Der weltweite Klimawandel macht auch vor den Glaspalästen der Banken nicht halt. Sie müssen sich an verändertes Kundenverhalten anpassen und werden im Kerngeschäft mit neuen Risiken konfrontiert. Aber der Klimawandel kann für die Finanzindustrie auch eine Chance sein. Wie Banken mit dieser Situation umgehen und wie sie sich auf die Zukunft vorbereiten, wollte der World Wildlife Fund WWF wissen und 14 führende Geldhäuser untersucht. Demnach haben die Banken den Kurswechsel noch nicht eingeleitet und sind strategisch nur unzureichend vorbereitet.
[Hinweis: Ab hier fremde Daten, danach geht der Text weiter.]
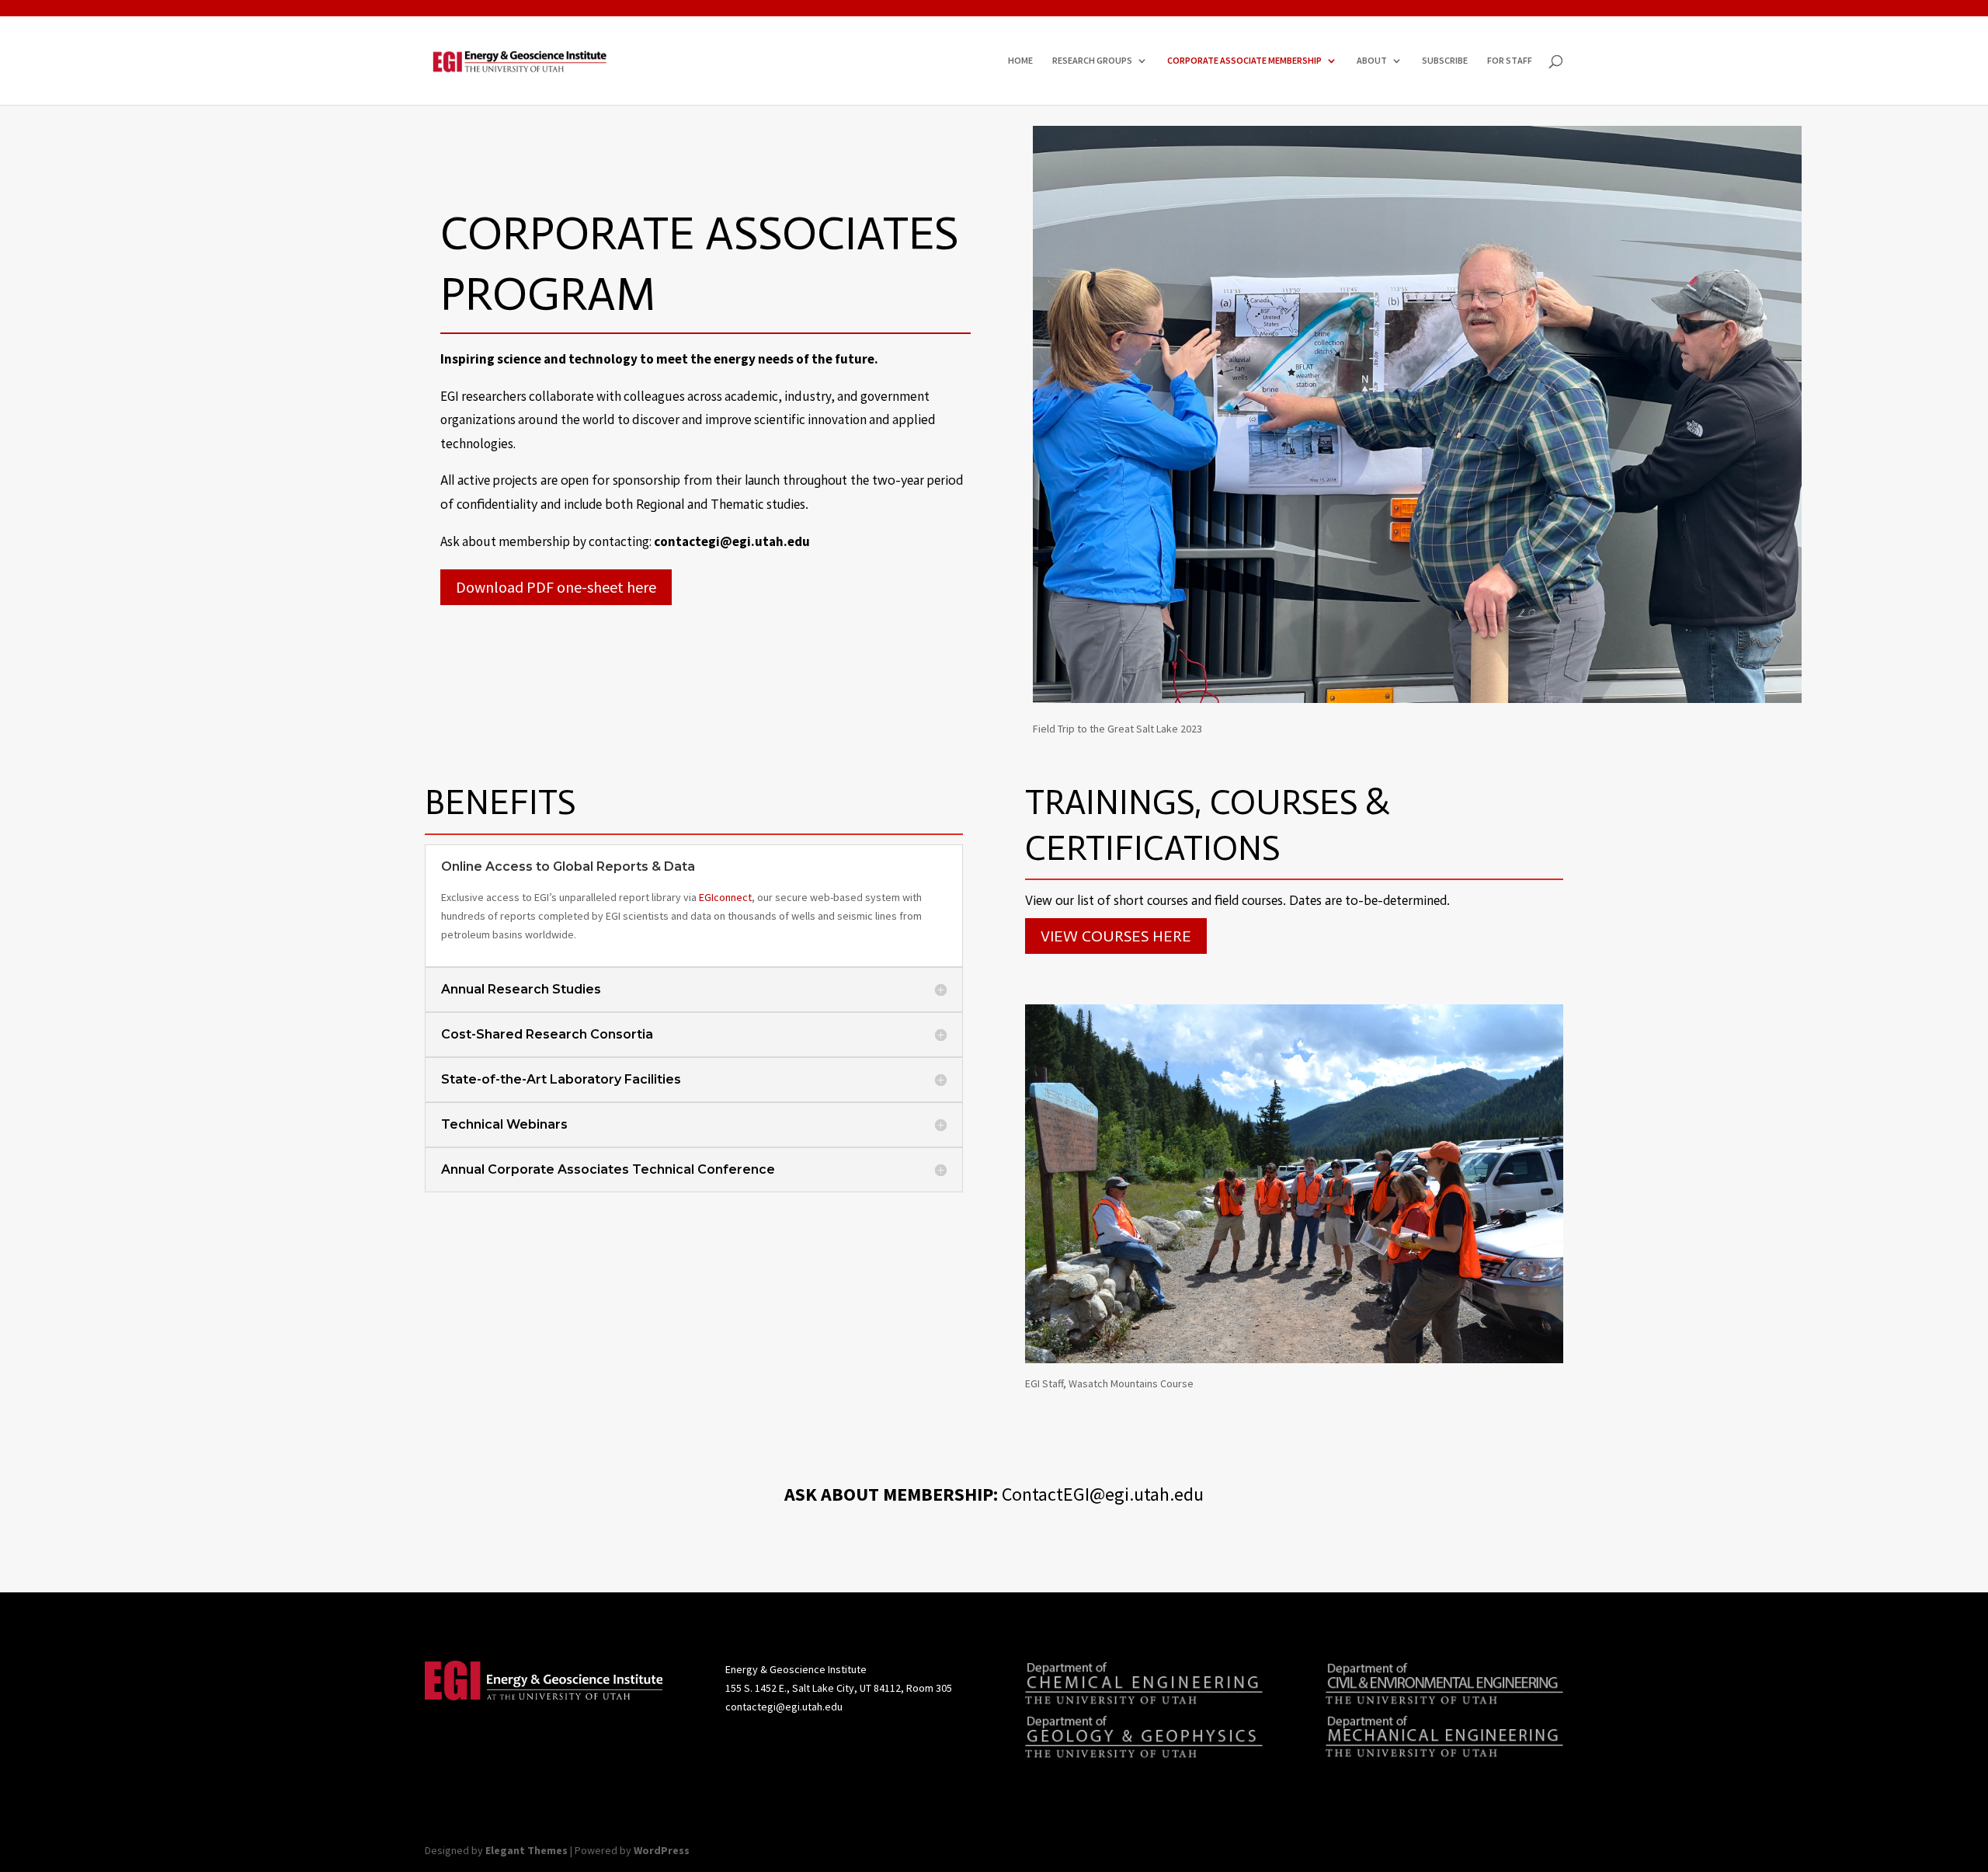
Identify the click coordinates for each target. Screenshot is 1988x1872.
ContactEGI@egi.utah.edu (1103, 1494)
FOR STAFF (1509, 60)
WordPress (662, 1850)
Es fehlt die strategische Weitsicht
Die Analysten vom WWF haben sich bei der Beurteilung der Banken an ihrem selbst entwickelten Szenario „Bank 2025“ orientiert. Es beschreibt eine Vision, welche Maßnahmen Banken bis 2025 umsetzen müssen, um die gesellschaftliche und wirtschaftliche Transformation angemessen zu begleiten. Beispielsweise sollen Banken offen Ihre Verantwortung für eine klimafreundliche Zukunft bekennen. Dafür haben sie wissenschaftlich fundierte Anspruchsziele formuliert, die von den obersten Managementebenen getragen werden. Zudem verfügt die Bank über ein nachhaltiges Produkt- und Dienstleistungsangebot. Bezogen auf das Ranking zeigt sich: Keines der betrachteten deutschen Kreditinstitute ist in so zukunftsgerechter Verfassung, dass es den Anforderungen des WWF an die „zukunftsfähige Bank 2025“ gerecht wird.
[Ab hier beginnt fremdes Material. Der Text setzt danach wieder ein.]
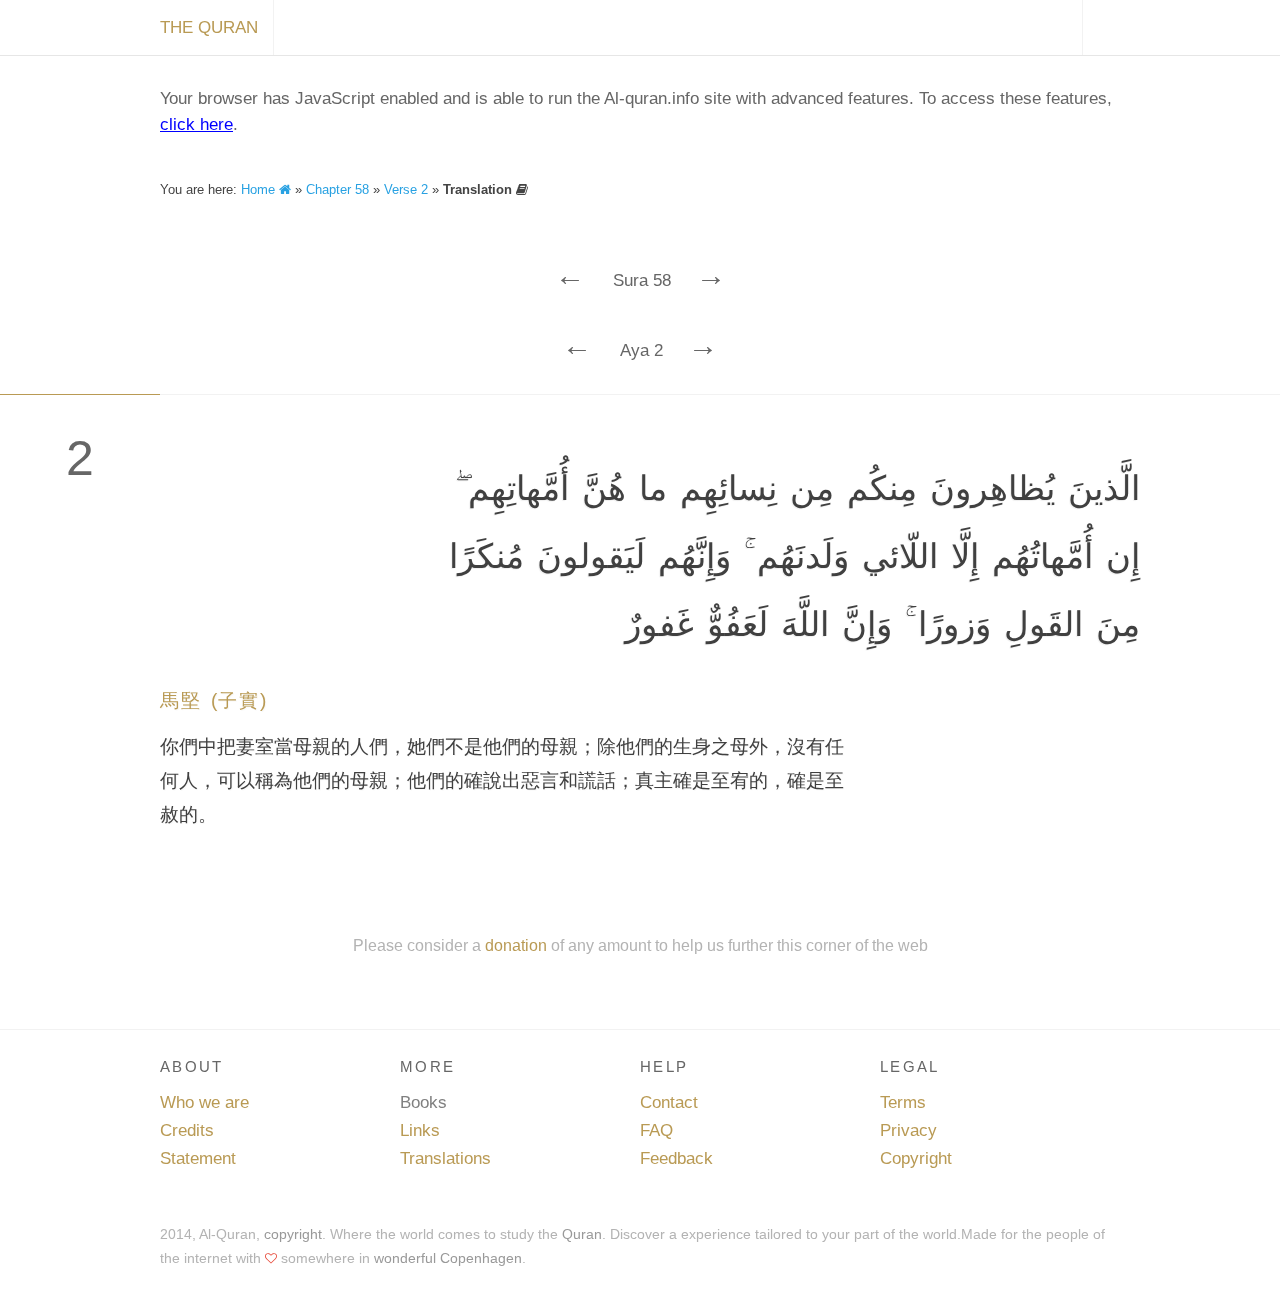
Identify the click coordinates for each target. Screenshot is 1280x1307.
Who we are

„Das Ergebnis des ersten WWF-Bankenrating fällt ernüchternd aus“, sagt Matthias Kopp, Leiter des Bereichs Nachhaltige Finanzsysteme beim WWF Deutschland. „Gemessen an der Dringlichkeit des Handelns sind die großen deutschen Banken weit entfernt von einer systematischen Integration von Nachhaltigkeit in ihren Kerngeschäftsfeldern.“ Für den WWF muss sich Nachhaltigkeit in allen Bereichen einer Bank wiederfinden, sowohl auf der Managementebene als auch bei der Produktgestaltung. „Perspektivisch muss die gesamte Produktpallette der Banken auf die notwendige Transformation der Industriesektoren angepasst werden“, so Kopp.
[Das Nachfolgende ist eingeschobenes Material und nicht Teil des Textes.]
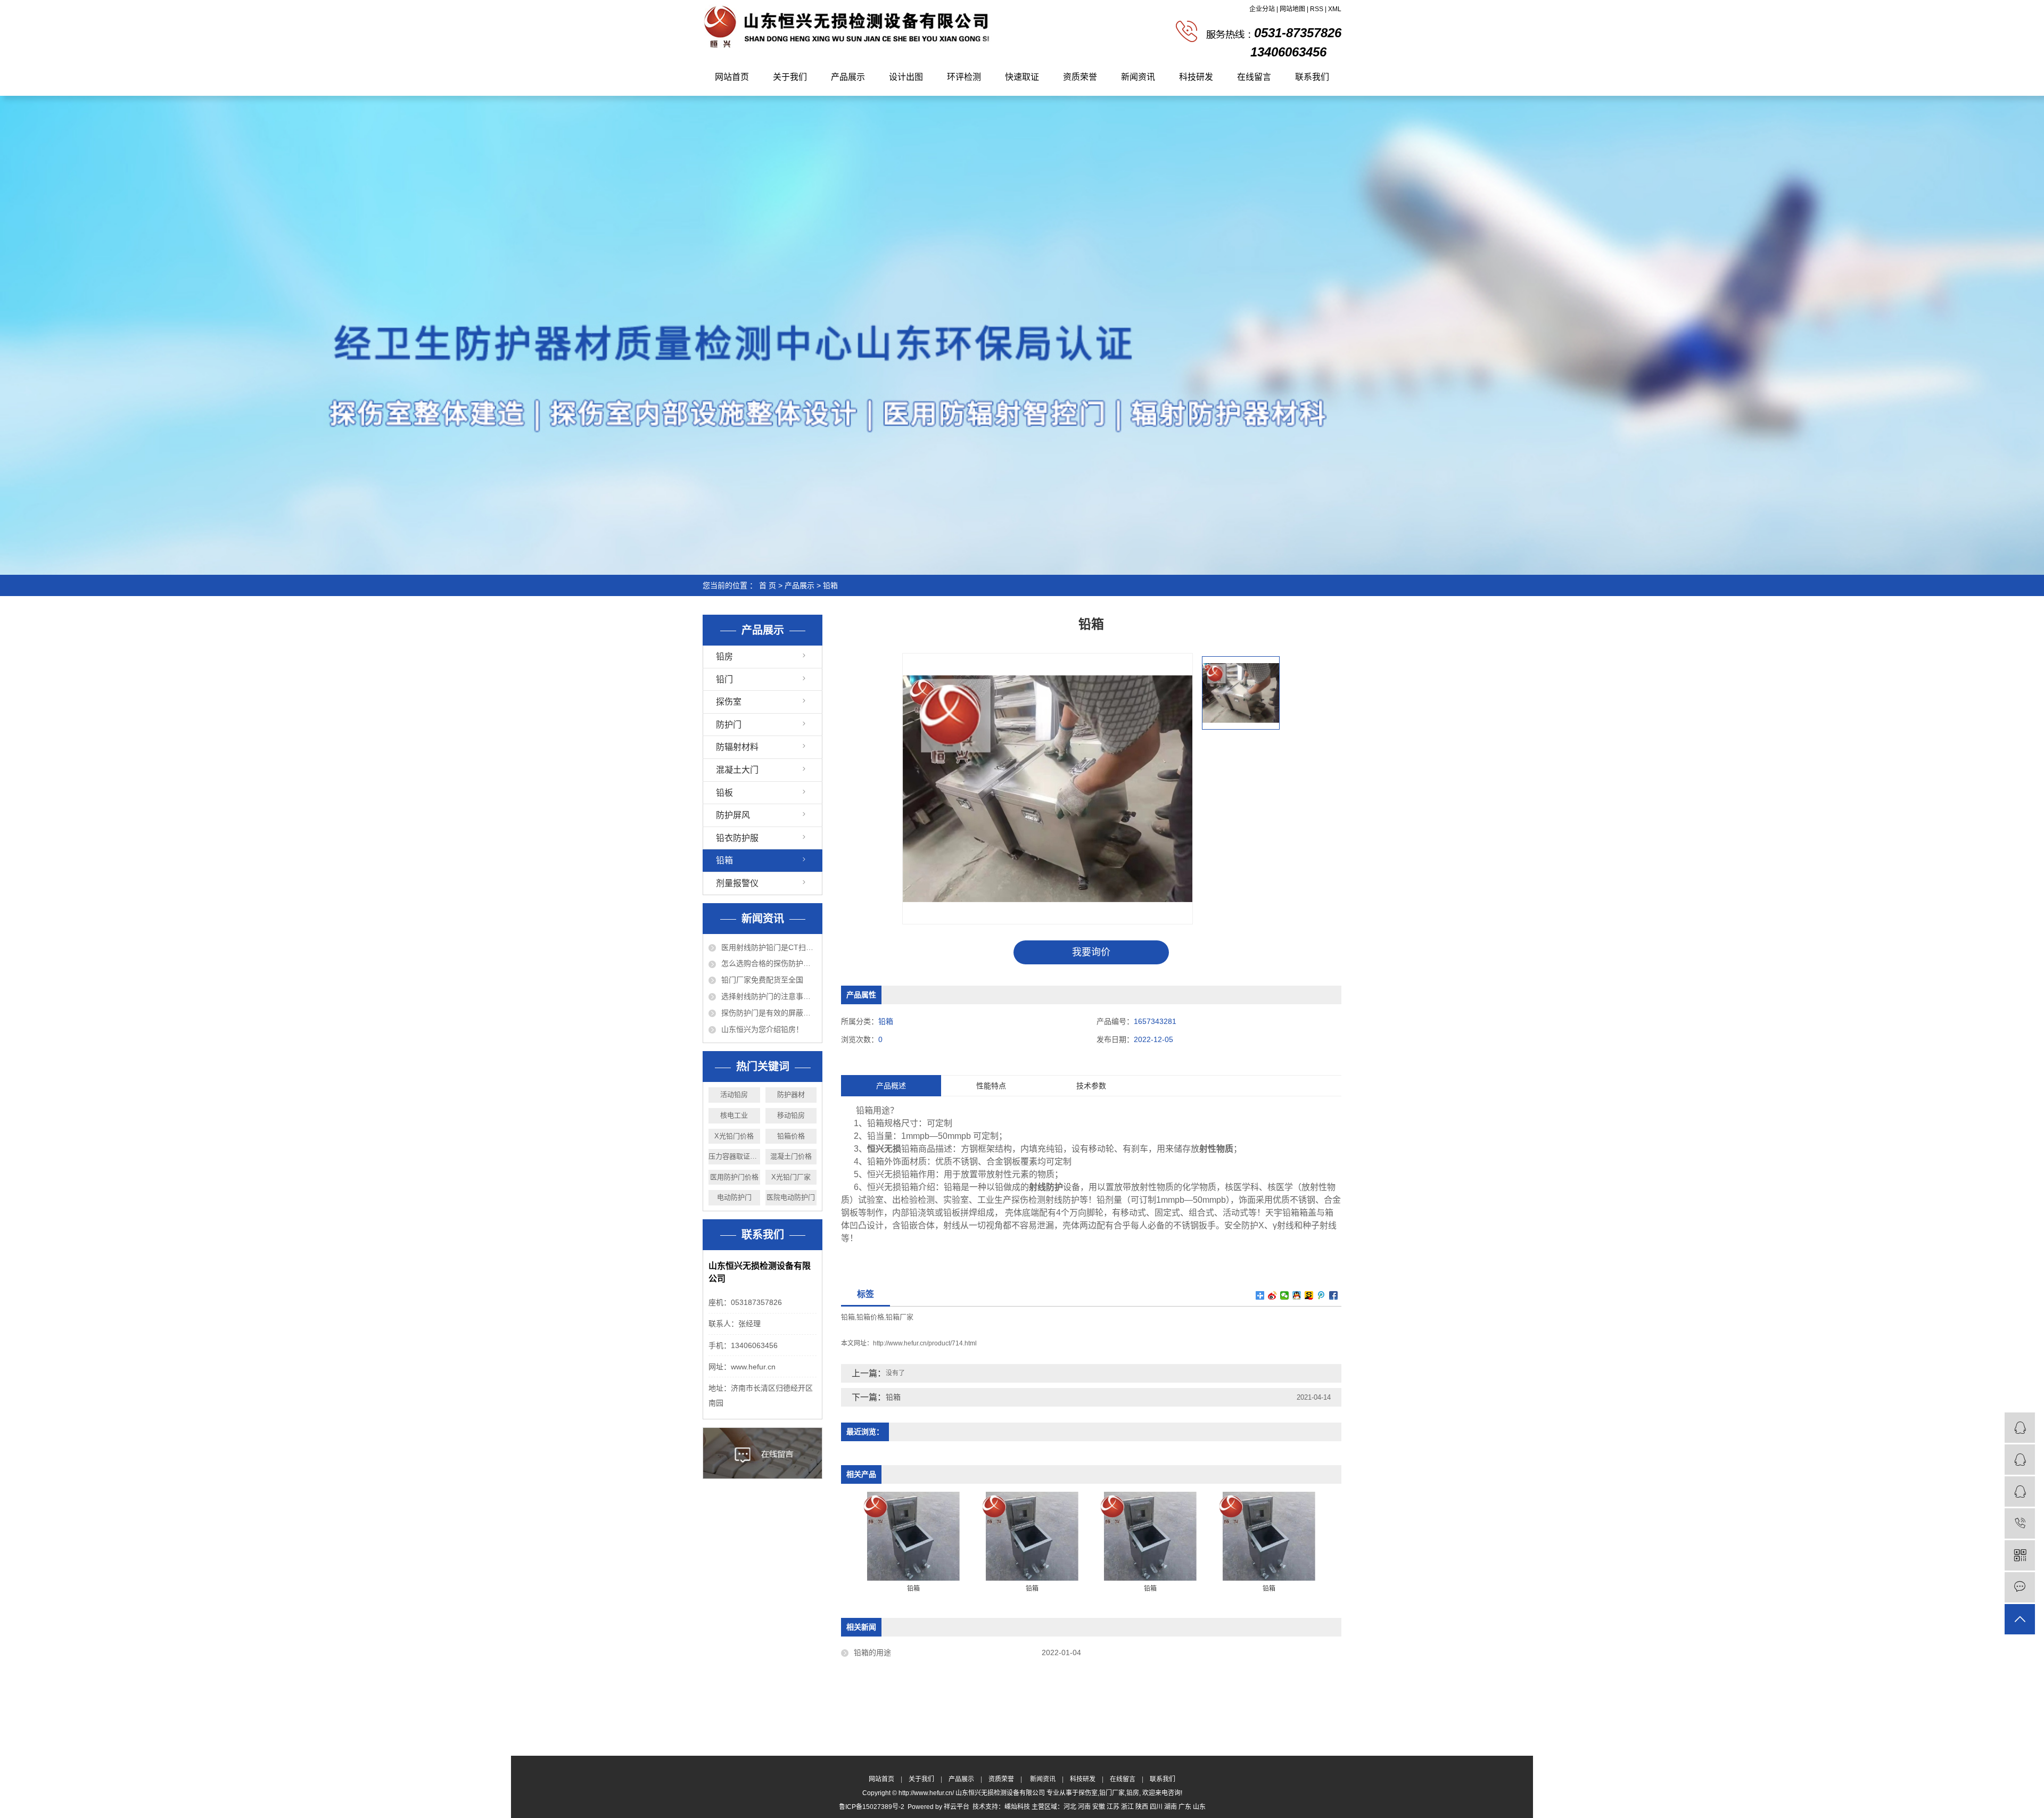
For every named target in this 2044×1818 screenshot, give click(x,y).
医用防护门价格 (734, 1177)
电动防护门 (734, 1197)
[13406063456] (2020, 1523)
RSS (1316, 9)
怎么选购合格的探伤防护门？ (769, 963)
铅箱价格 (791, 1136)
Strukturelle klimabedingte Risiken kaum systematisch erfasst
Aus dem WWF-Bankenrating geht hervor, dass Banken strukturelle klimabedingte Risiken kaum systematisch erfassen und steuern. Die deutschen Banken sind an die heute international erarbeiteten Ansätze zur Erfassung dieser Risken nicht beteiligt. Entsprechend werden die bestehenden Ansätze und Methoden zu Erfassung von Klimarisiken nicht angewendet. Hierzu gehören die Science Based Target-Initiative oder die 2 Degrees Investing Initiative.
Zudem ist das derzeitige Volumen an nachhaltigen Finanzprodukten der untersuchten Banken im Vergleich zu den bisherigen konventionellen Produkten sehr gering. Finanzprodukte, die die Transformation der Industrie unterstützen, sind Nischenprodukte und werden von wenigen Banken angeboten.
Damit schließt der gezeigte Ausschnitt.